Consignes de l'exercice –
1) Répondez aux questions suivantes à partir du texte sur les sites d'enchères.
(a) De quoi de nombreux utilisateurs sont-ils convaincus au sujet du site?
(b) Au Québec, quel organisme considère qu'il ne s'agit pas d'un jeu de hasard?
(c) Selon le premier conseil, où faut-il lire des commentaires pour vérifier la réputation d'un site?
2) Rédigez la suite du texte sur les sites d'enchères, à partir de l'endroit où il s'arrête.

Texte présenté –
Nombreux sont les utilisateurs convaincus que le site fait monter les enchères artificiellement à l'aide de robots qui placent de fausses mises. En effet, comment savoir qui se trouve réellement derrière Roadrunner88, EtouiCmoi et autres participants qui misent contre vous?

Surtout que personne ne surveille ces sites d'enchère qui tombent dans un vide juridique. Au Québec, la Régie des alcools, des courses et des jeux considère qu'il ne s'agit pas d'un jeu de hasard. Et l'Office de la protection du consommateur juge que ce n'est pas de son ressort.

«On peut dépenser des milliers de dollars sur ces sites mais personne ne réglemente ça. C'est complètement fou!» lance Me Gervais. Les utilisateurs sont donc laissés à eux-mêmes. Pour ceux qui tiennent à participer, voici quelques conseils :

> Vérifiez la réputation du site en lisant les commentaires sur les forums de discussion.

> Préférez les sites qui permettent d'utiliser le montant perdu aux enchères pour acheter le produit au plein prix.

Informations affichées –

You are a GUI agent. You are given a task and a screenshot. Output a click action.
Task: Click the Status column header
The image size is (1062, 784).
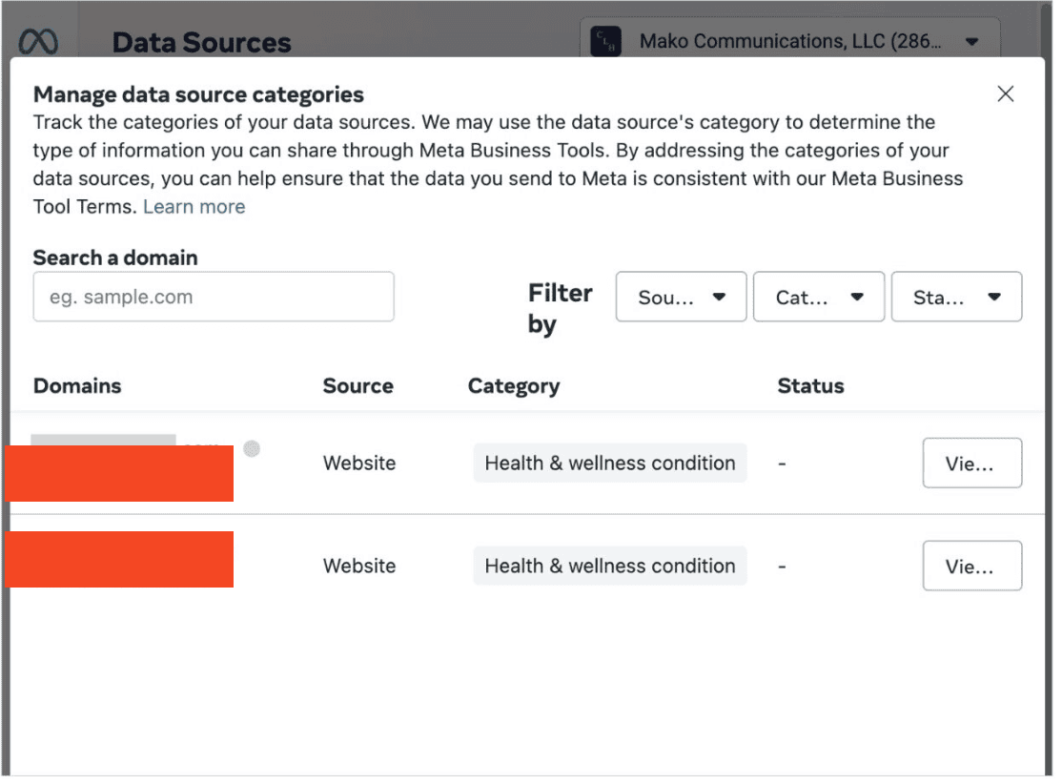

Réponses attendues –
1)
(a) Ils sont convaincus que le site fait monter les enchères artificiellement à l'aide de robots qui placent de fausses mises.
(b) La Régie des alcools, des courses et des jeux.
(c) Sur les forums de discussion.

2)
> N'achetez pas trop de jetons à l'avance, car vous risquez de les perdre si le site ferme ses portes, dit Me Gervais. Au Québec, une dizaine de sites ont fermé ces derniers mois.

> Surveillez vos relevés de carte de crédit, conseille le BBB qui a reçu plusieurs plaintes de consommateurs à qui on avait prélevé des frais d'ouverture de compte imprévus de 150$.

> Plaignez-vous si vous êtes victime de pratiques déloyales. Option Consommateurs vient d'amorcer une vaste étude sur l'industrie des enchères à un sou. L'organisme aimerait connaître vos mésaventures (www.option-consommateurs.org).